**DESCRIPTION OF THE TASK**
Omit the pictures, then reproduce exactly the line bearing "This screenshot has height=896, width=1344." and every line after it up to and including the last line of the entries below.

**DATASET EXCERPTS**
▬▬▬▬▬▬

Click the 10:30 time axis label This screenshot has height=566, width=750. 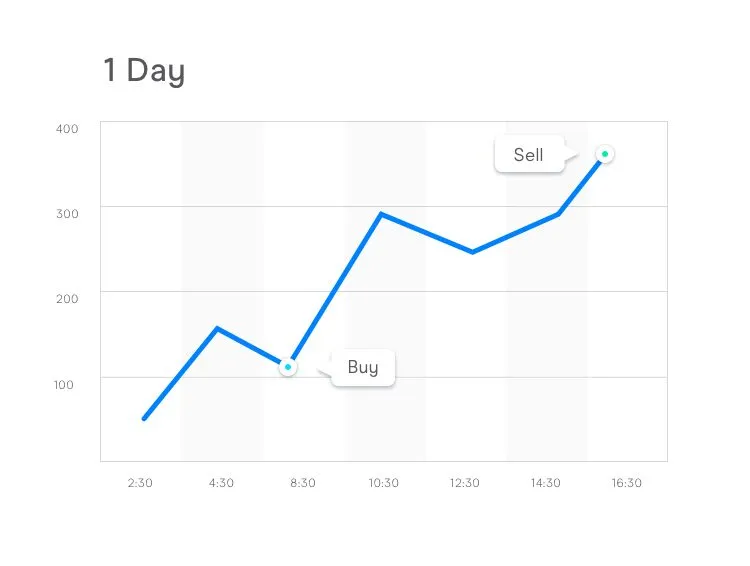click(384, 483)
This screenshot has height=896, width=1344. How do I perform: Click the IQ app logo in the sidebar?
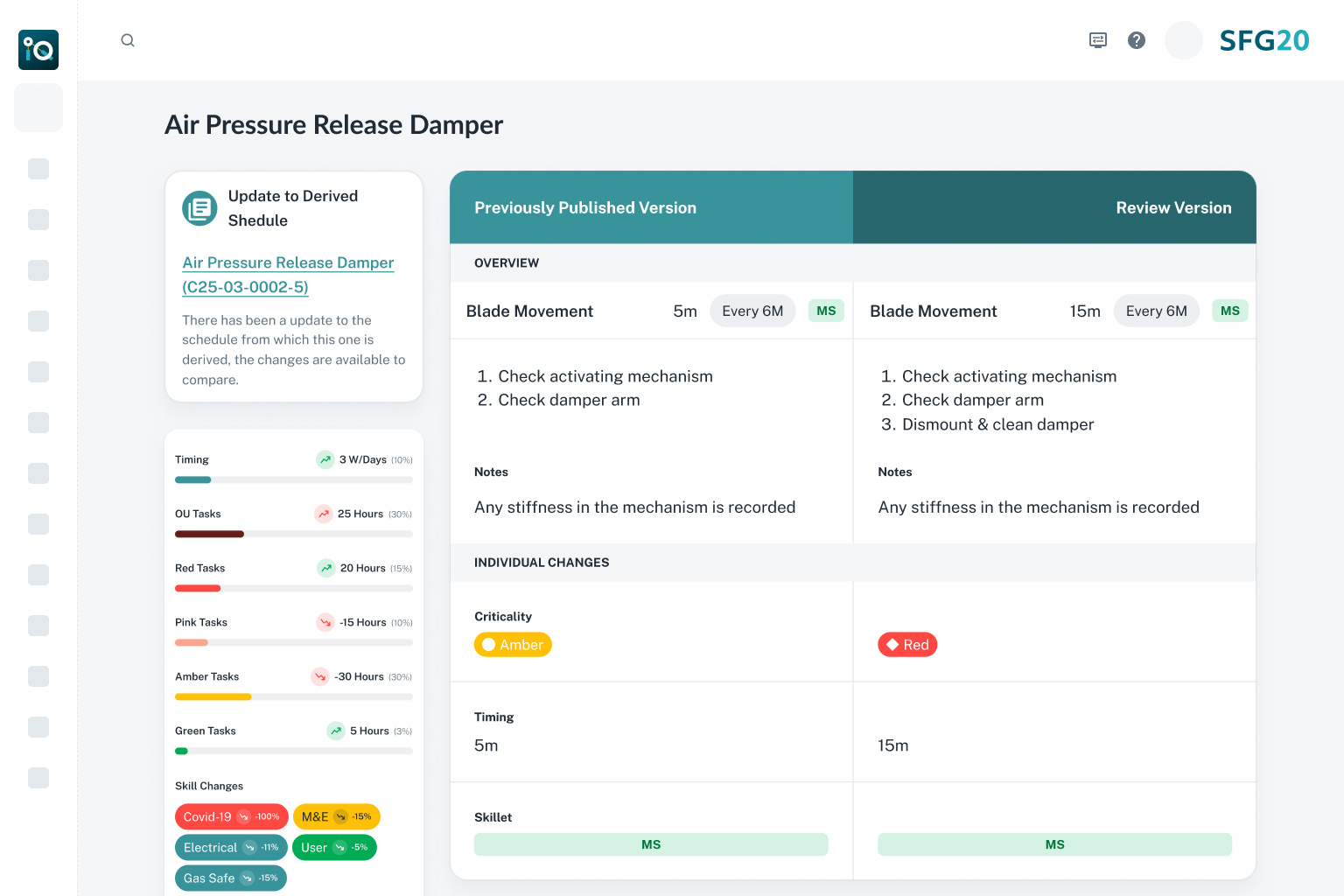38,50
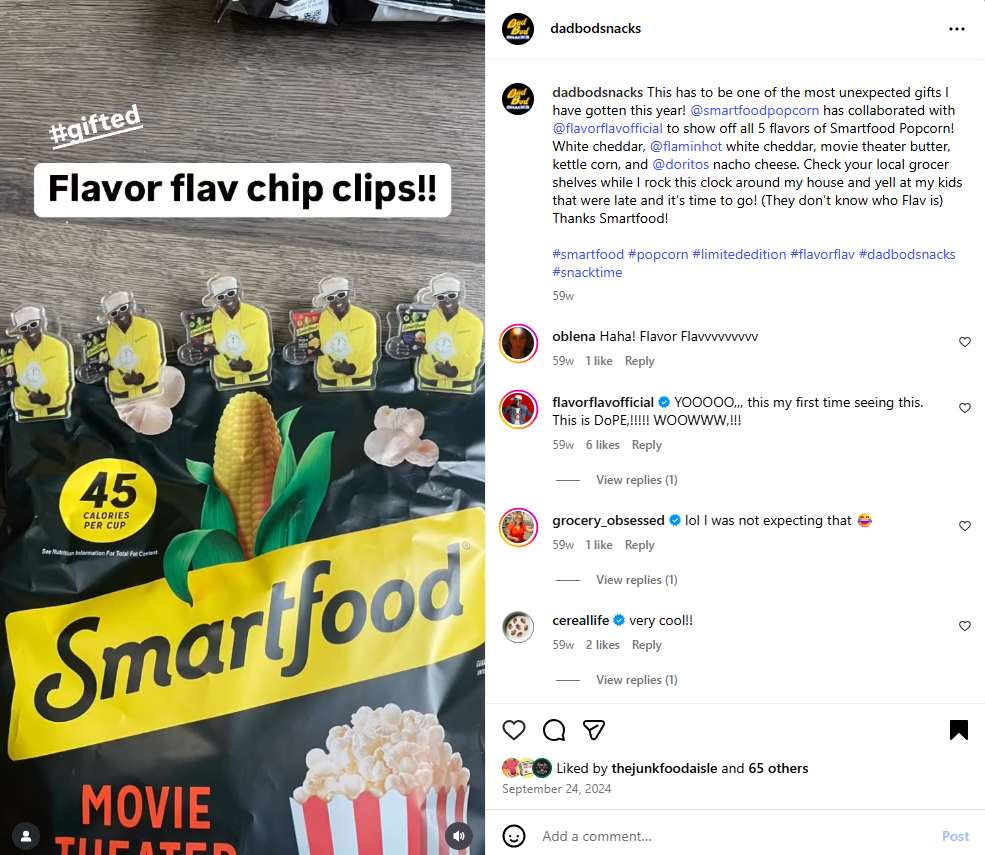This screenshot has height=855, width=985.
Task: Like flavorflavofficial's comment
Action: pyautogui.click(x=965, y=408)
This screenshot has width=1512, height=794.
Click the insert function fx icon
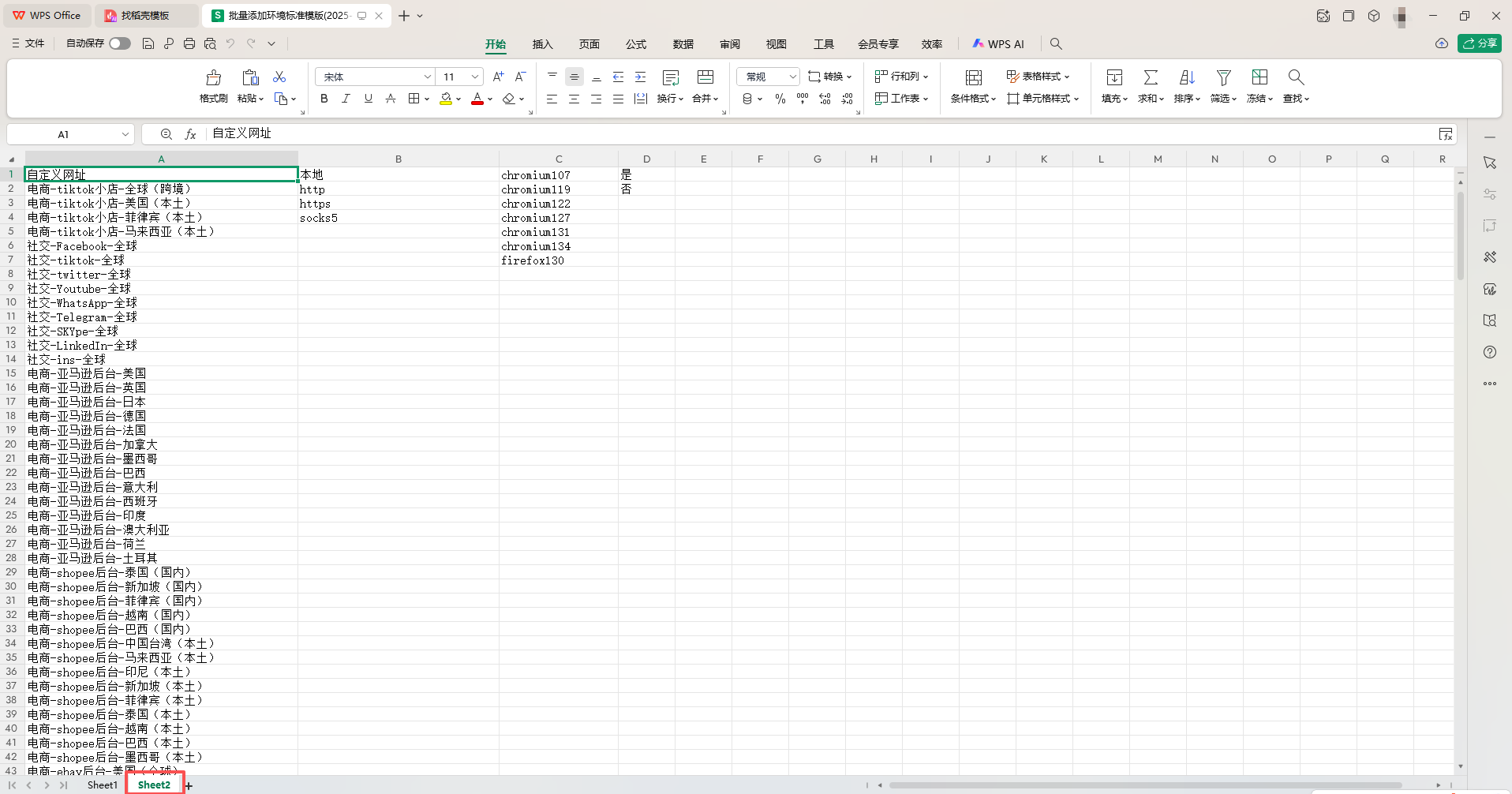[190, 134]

▬▬▬▬▬▬

**RESULT**
This screenshot has height=896, width=1344. How do I perform: Click the IQ app logo in the sidebar?
38,50
This screenshot has height=855, width=985.
Task: Like flavorflavofficial's comment
Action: pyautogui.click(x=965, y=408)
This screenshot has width=1512, height=794.
Click the insert function fx icon
[190, 134]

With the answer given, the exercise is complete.